Mouse primary hepatocytes were serum starved followed by pretreatment of DMI (250uM) for 3 hours and then cells were stimulated with insulin (10nM) for 10 min. A) Westerns and B-C) quantification of phospho AKT (p-AKT S473)/ total AKT or phospho-S6 (p-S6 Ser 240/244)/ total S6. β-actin was used as a loading control. The experiments with primary hepatocytes were done in triplicates (n = 3) and repeated at least three times.

Fig 5. Itaconate potentiates liver glucagon-mediated gene expression.

Mouse primary hepatocytes were serum starved followed by addition of DMI (250μM) for 3 hours and then stimulated with glucagon (50 nM) for 10 min, A) whole cell lysates were assessed by western blot analysis, B) Chromatin bound fractions were assessed by Western blot analysis, C& D) quantification of phospo-CREB (p-CREB Ser 133)/ total CREB or phospho AKT (p-AKT S473)/ total AKT. E) quantification of chtomatin phosphor-CREB(p-CREB Ser 133)/histone H1. F and G) Mouse primary hepatocytes were serum starved followed by addition of DMI (250μM) for 3 hours and then stimulated with glucagon (50 nM) for 6 hours or H and I) prior to DMI treatment the cells were treated with palmitic acid (250μM). F, and H) G6pase and G and I) Pepck gene expression was assessed (n = 3). J) Westerns for G6Pase and Pepck and K-L) quantification of G6Pase or Pepck. β-actin was used as a loading control. M) Glucose production in primary hepatocytes pretreated for 1 hr with or without glucagon (50 nM) or DMI (250mM).The experiments with primary hepatocytes were done in triplicate and repeated at least three times The experiments with primary hepatocytes were done in triplicate and repeated at least three times. Each bar represents the mean value ± S.E.M. *p < 0.05, **p < 0.01, ***p < 0.001 as analyzed by One-way ANOVA followed by Tukey’s Post Test.

Fig 6. Itaconate potentiates liver glucagon signaling through NRF2.

A and B) Western blot and C) quantification of GCLM/β-actin in livers of fed and fasting mice (n = 4), D) quantification of GCLM/β-actin in livers of fed and HFD mice (n = 3) E) NRF2, F and G) Mouse primary hepatocytes were serum starved followed by addition of 4OI (250μM) for 3 hours and then stimulated with glucagon (50 nM) for 6 hours. F) G6pase and G) Pepck gene expression was assessed (n = 3). H) Westerns for Pepck and G6Pase and I-J) quantification of Pepck and G6Pase. Vinculin was used as a loading control.
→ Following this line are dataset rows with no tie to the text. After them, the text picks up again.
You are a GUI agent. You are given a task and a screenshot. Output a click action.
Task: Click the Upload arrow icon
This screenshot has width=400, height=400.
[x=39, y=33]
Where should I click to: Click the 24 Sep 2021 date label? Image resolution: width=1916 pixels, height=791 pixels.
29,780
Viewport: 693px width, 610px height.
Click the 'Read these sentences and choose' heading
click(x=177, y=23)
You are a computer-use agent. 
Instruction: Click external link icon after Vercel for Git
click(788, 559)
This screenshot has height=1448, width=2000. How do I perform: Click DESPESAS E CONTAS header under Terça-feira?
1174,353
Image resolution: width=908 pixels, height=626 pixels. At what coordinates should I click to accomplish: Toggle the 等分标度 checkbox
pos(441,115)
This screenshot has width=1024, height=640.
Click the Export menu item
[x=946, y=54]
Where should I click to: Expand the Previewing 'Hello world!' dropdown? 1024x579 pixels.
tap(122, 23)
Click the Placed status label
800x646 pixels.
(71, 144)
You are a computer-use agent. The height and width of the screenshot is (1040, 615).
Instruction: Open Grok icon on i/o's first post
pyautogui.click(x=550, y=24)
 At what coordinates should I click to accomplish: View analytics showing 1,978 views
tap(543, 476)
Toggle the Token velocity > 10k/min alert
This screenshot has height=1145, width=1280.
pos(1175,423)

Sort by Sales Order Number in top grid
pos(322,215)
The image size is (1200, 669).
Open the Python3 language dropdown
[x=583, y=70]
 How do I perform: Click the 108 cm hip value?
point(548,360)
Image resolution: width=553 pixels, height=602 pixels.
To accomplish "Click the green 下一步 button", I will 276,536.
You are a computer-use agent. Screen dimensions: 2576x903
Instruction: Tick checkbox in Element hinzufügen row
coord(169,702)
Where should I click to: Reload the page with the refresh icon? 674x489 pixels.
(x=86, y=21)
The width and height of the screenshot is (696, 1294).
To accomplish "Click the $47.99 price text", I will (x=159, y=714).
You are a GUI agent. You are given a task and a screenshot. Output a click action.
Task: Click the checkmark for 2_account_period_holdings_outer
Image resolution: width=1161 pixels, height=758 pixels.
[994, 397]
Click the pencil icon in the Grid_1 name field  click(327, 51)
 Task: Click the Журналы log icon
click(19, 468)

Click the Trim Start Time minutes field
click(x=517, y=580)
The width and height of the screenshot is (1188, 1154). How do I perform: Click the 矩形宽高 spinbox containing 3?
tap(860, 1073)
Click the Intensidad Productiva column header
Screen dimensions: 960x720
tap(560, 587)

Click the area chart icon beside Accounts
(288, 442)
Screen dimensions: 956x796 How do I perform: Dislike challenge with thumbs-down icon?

K) NRF2 gene expression in Nrf2^F/F infected with empty adeno associated virus (AAV), L) G6pase and M) Pepck gene expression in primary hepatocytes isolated from Nrf2^F/F infected with empty adeno associated virus (AAV) or AVV expressing Cre recombinase (n = 6), followed by serum starvation and addition of DMI (250μM) for 6 hours (n = 3). The experiments with primary hepatocytes were done in triplicate and repeated at least three times. Each bar represents the mean value ± S.E.M. *p < 0.05, **p < 0.01, ***p < 0.001 as analyzed by One-way ANOVA followed by Tukey’s Post Test.